Networking requires strategy, research and social grace. But as competition for jobs remains high, it’s easy to fumble.
“Remember that you have two ears and one mouth, and use them in proportion,” said Bobbi Moss, general manager at Govig & Associates, a Scottsdale, Ariz., recruitment firm.
Networking is about building relationships, not simply selling yourself or looking for personal advancement at each meeting.
“People have talked to me for only a few minutes, and then asked if they would be the right fit for a position. That’s too aggressive,” said Suki Shah, chief executive of GetHired.com, a new jobs site based in Palo Alto, Calif.
Here are five networking “don’ts.”
Don’t misuse the Internet
Some workers rely too much on email and networking sites such as LinkedIn.com. But nothing beats meeting face to face, whether it’s over lunch or a cup of coffee, experts say.
“People forget that it’s very easy to delete an email, not return a phone call. It’s very difficult to leave a meeting,” said Scot Melland, chief executive of Dice Holdings, a New York-based provider of specialized career sites. “People remember faces and conversations more than the written word.”
Don’t send sloppy or mass emails. Take the time to check spelling, especially each name, and customize letters for specific recipients based on your shared interests.
“It’s very easy to determine when I am on the receiving end of an email blast. Those messages get an automatic delete,” said Peter Crist of Crist|Kolder Associates, a Hinsdale, Ill.-based recruiter of executives and board directors. “They write me: ‘Dear Mr. Christ.’”
Don’t be vague
Tell network contacts about specific ambitions for your career or professional growth so they know how to support you. Tailor your message based on a contact’s experience.
“A very experienced product executive told me during a single lunch that he wanted to start a company, go back to school and serve on a board. How on earth could I ever help that person? My take-away was that he didn’t know what he wanted to do,” said Mr. Melland.
Workers should also focus on expanding their network to include specific members.
“Don’t throw your business cards around and give them to dozens of people or randomly. Employers want to talk to people who have focus, and have taken the time and attention to learn about the organization,” Shah said.
Keep networking, even when you’re not looking for a job. That way, your network is in place when you do need it. Stay in touch by sending occasional updates about your career interests and accomplishments.
Let people in your network “know about your long-term career aspirations, additional training or next steps there might be for you,” said Lucy Leske, partner at Witt/Kieffer, an Oak Brook, Ill.-based executive search firm. “People will see you as having goals.”
But, she adds, don’t be negative about your current employer. “By not dissing your current boss, [your network] will also see you as loyal,” she said.
Don’t be selfish
Networking solely for your own goals is a mistake—also help your contacts. For example, before a meeting, research a contact’s business and its challenges, and offer solutions based on your experience.
“It shows that you have initiative, that you have an interest in that person, and you are not just trying to extract value from them,” Melland said. “And it demonstrates that you have skills.”

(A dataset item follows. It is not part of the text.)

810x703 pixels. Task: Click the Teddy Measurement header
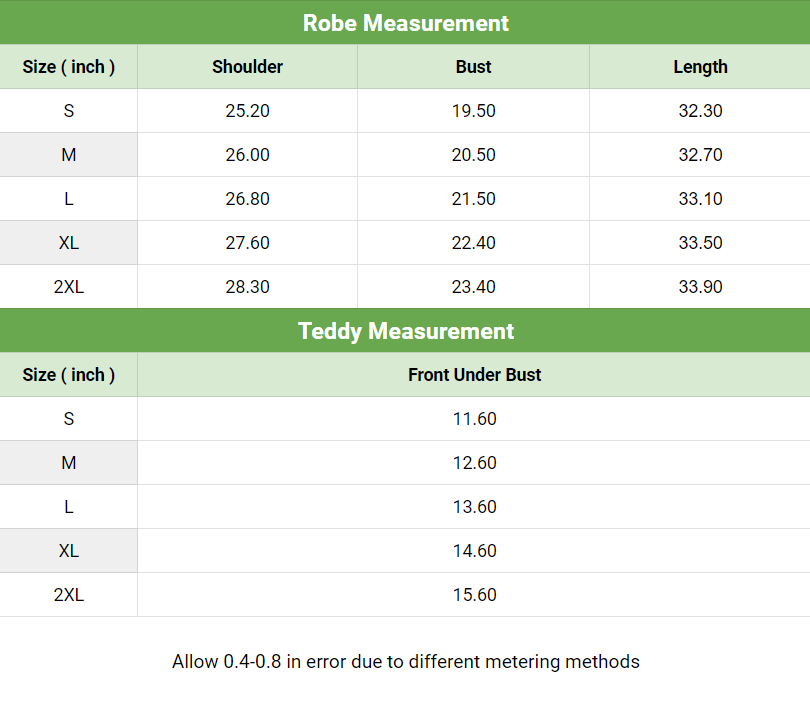[405, 331]
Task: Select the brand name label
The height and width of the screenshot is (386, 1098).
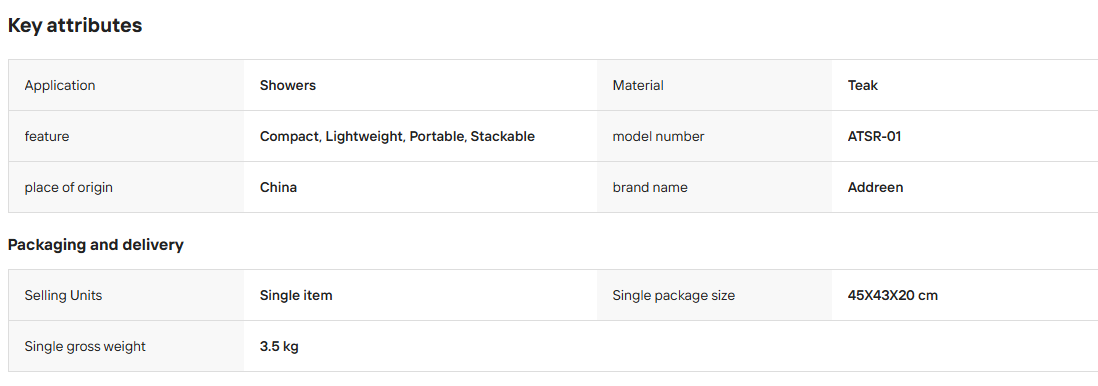Action: [650, 188]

At the behest of a colleague, Melland recently met with an unemployed young person who turned out to be unprepared for the meeting. “He had no understanding of my company. He had leveraged a personal relationship, and was expecting me to help. It was a waste of my time,” Melland said.

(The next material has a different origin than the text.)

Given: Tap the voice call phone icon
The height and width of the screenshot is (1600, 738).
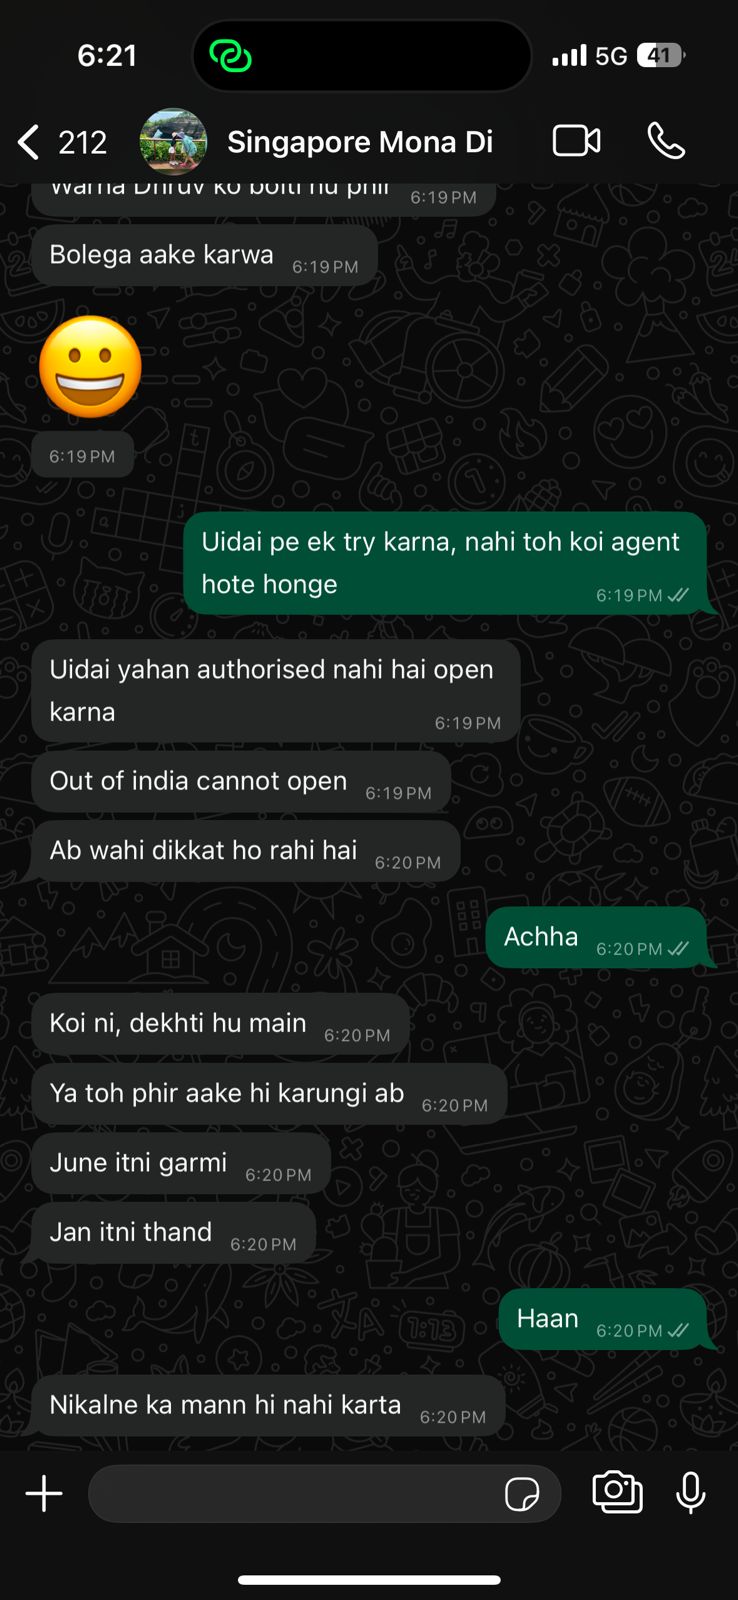Looking at the screenshot, I should coord(666,141).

Helping your contacts connect with each other, and sharing useful information are other ways to provide value.
“Somebody just sent me a report on the NYC tech start-up scene,” Shah said. “I appreciated it. That’s a great way to stay connected.”
Don’t misuse your network
Distributing your references’ contact information too frequently can lead to burnout. And don’t abuse your network with too much contact.

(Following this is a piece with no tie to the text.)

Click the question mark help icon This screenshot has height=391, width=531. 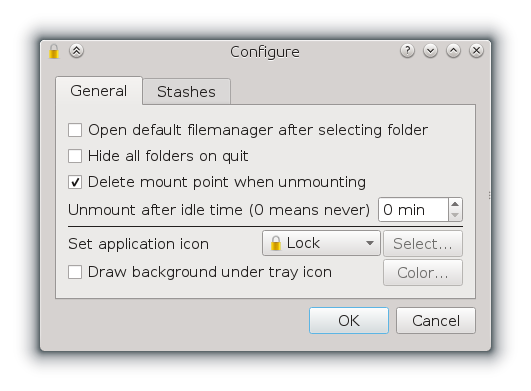point(407,51)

“There is a polite way to check in,” Crist said, “but don’t send me an email every week badgering me.”
Also, be wary of name-dropping. Just because someone is key in an industry, an interviewer may not be impressed. Furthermore, be confident about your references’ reputation before distributing their contact information.
“A reference from someone who is not a stellar worker will make you look bad,” said Carol Middlebrough, employment advocate at Our Place DC, a Washington nonprofit. “If you know they are flighty, they are probably not the best worker.”
Finally, while including your parents in your network can be helpful, bringing them to an interview is not. According to a recent survey from staffing firm Adecco, 30% of recent graduates said their parents were involved in their job search, and 3% said their parents have joined interviews.
“This is a parent trying to go too far in helping,” said Janette Marx, an Adecco senior vice president. “When it comes time for an interview, parents need to let children stand on their own."